Acetylation of lysine residues (Kac) is one of the most frequently occurring post-translational modifications (PTMs) which control gene transcription and a vast array of diverse cellular functions. Acetylation levels are reversibly maintained by a group of enzymes, the histone acetyl-transferases (HATs) and histone deacetylases (HDACs) that “write” and “erase” acetylation marks on histones. Deregulation of acetylation levels has been associated with the development of many diseases and enzymes regulating acetylation have emerged as interesting targets for drug discovery. Inhibitors of HDACs for instance have potent anticancer activities, with remarkable tumour specificity and show promising results in clinical trials in particular for haematological malignancies.
To date little is known of the “reading” process of acetylation marks. Bromdomains (BRDs) are the only known protein recognition module that selectively targets ε-N-acetylation of lysines. The human proteome encodes over 40 proteins that contain more than 60 diverse BRDs. Despite their low sequence identity all BRDs share a conserved fold comprising a left-handed bundle of four alpha helices, linked by diverse loop regions that contribute to substrate specificity. Co-crystal structures with substrate peptides showed that Kac is recognized by a central hydrophobic cavity and is anchored by a hydrogen bond with an asparagine residue present in most BRDs. However, the substrates (e.g. the acetylated sequences that are specifically recognized) of most BRDs are largely unknown.

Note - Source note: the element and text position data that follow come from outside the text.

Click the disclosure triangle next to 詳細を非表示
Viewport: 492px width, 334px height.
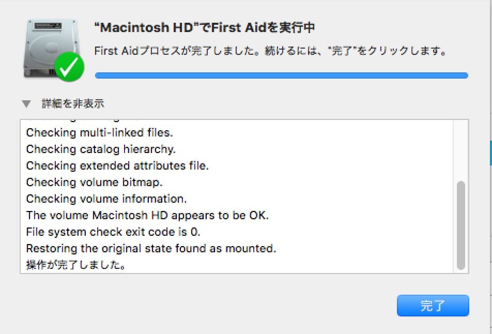26,103
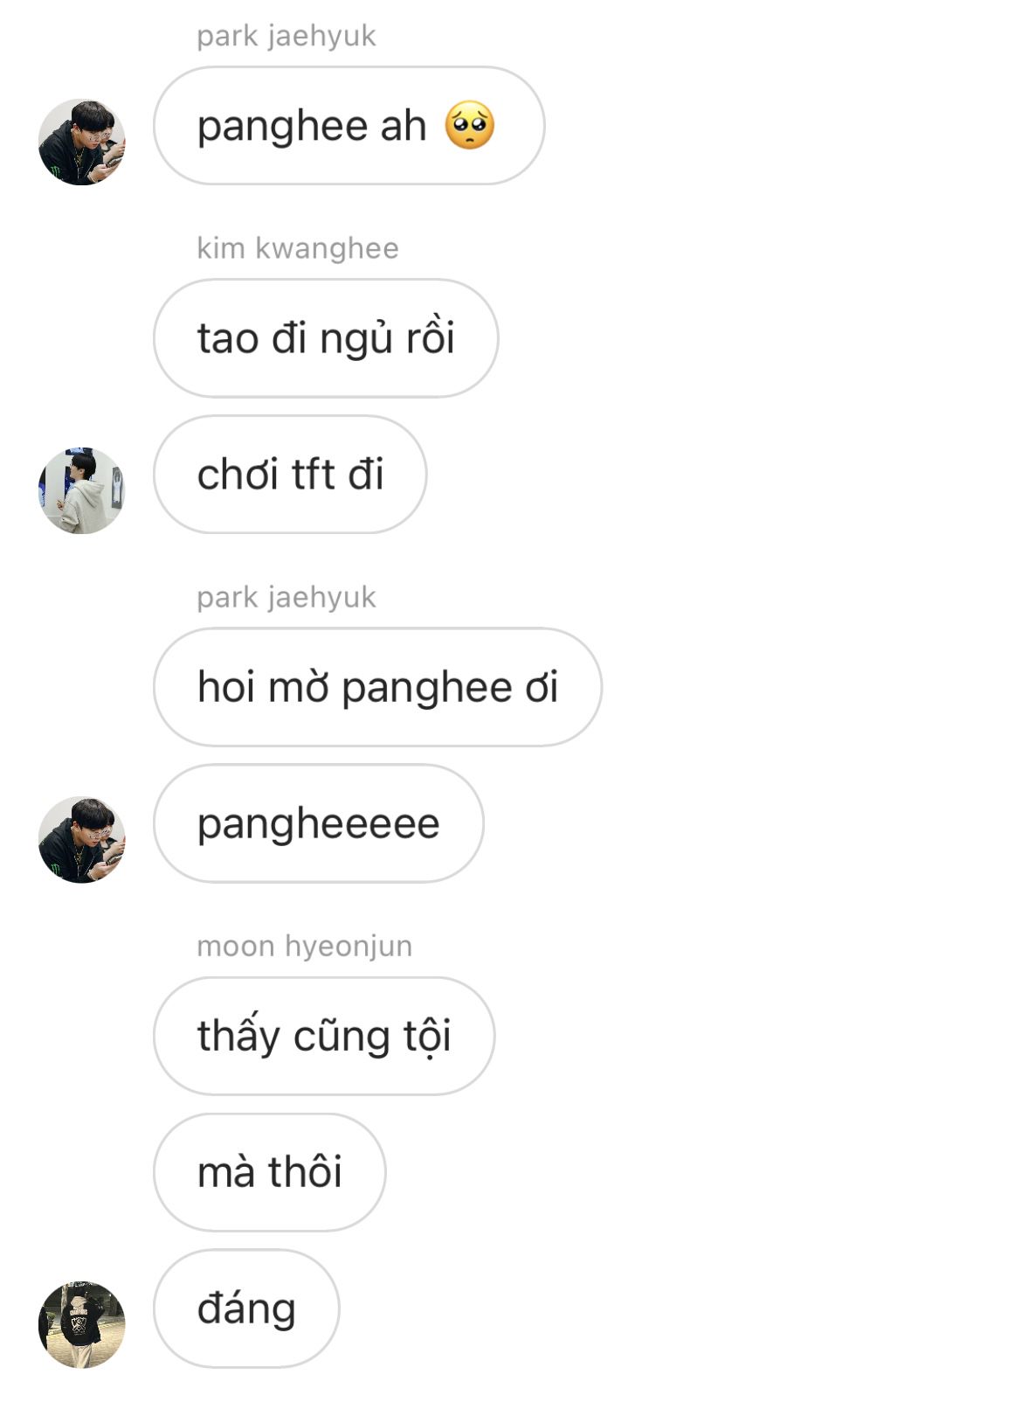Viewport: 1022px width, 1409px height.
Task: Select the 'mà thôi' message bubble
Action: pos(270,1172)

As part of the structural genomics initiative we seek to structurally characterize all human BRDs. We have established recombinant expression systems that yield soluble protein of high purity for more than two thirds of the human family of BRDs. Furthermore, we are investigating a number of interacting Kac-containing linear motifs, trying to elucidate the structural mechanisms that determine substrate recognition.
As part of the epigenetic probe initiative, we established that the Kac docking pocket is an attractive binding site for the development of inhibitors. We are supporting the small molecule and ligand screening effort by supplying highly pure proteins to the screening group. In parallel we seek to establish highly reproducible crystallization systems so that potential acetyl-mimetic ligands can be structurally characterized, thus helping understand their mode of interaction with BRDs. Ultimately we aim to generate high quality potent and selective chemical probes that can be used to elucidate the biological function of individual bromodomain containing proteins.

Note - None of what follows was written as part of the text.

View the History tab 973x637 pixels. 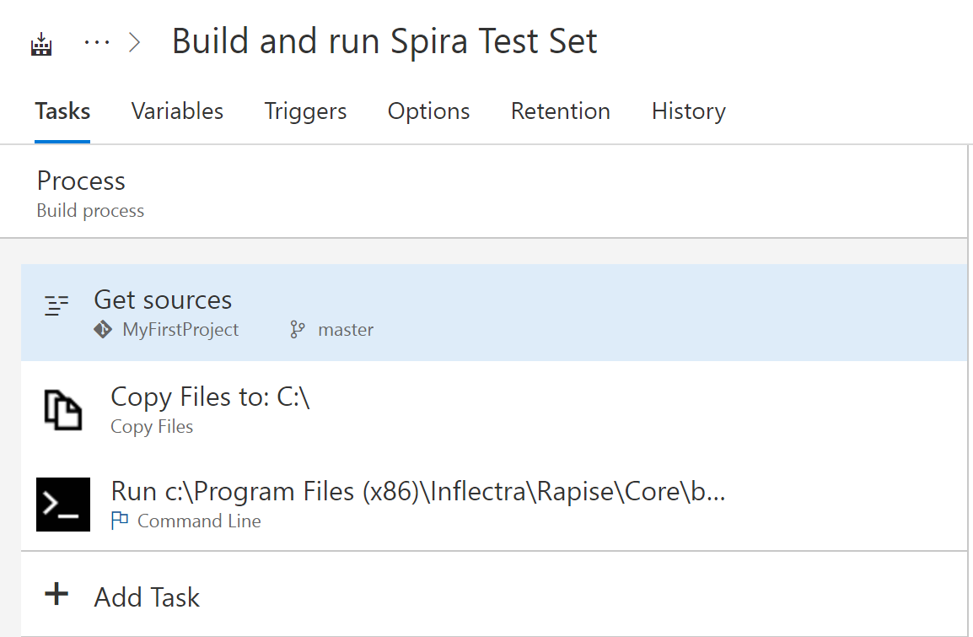coord(688,111)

Sarah trained in cell biology in France, first receiving her B.Sc. from L’Institut Catholique d’Etudes Superieures in 1995 then her PhD in 2001 from the University of Poitiers working on the analysis and characterization of factors controlling water and sugar accumulation in grapes during the maturation process. She carried her post-doctoral training at the University of Kalmar in Sweden (2001-2006) and was awarded a Marie Curie Fellowship in 2002 working on sesquiterpene synthases, enzymes involved in the biosynthetic pathway of the potent antimalarial drug Artemisinin. She joined Opher Gileadi’s group in the SGC in 2007 as a post doctoral researcher where she gained experience in high throughput cloning and later Stefan Knapp’s group in 2009 working on the biology and structural characterization of epigenetic readers of the bromodomain family.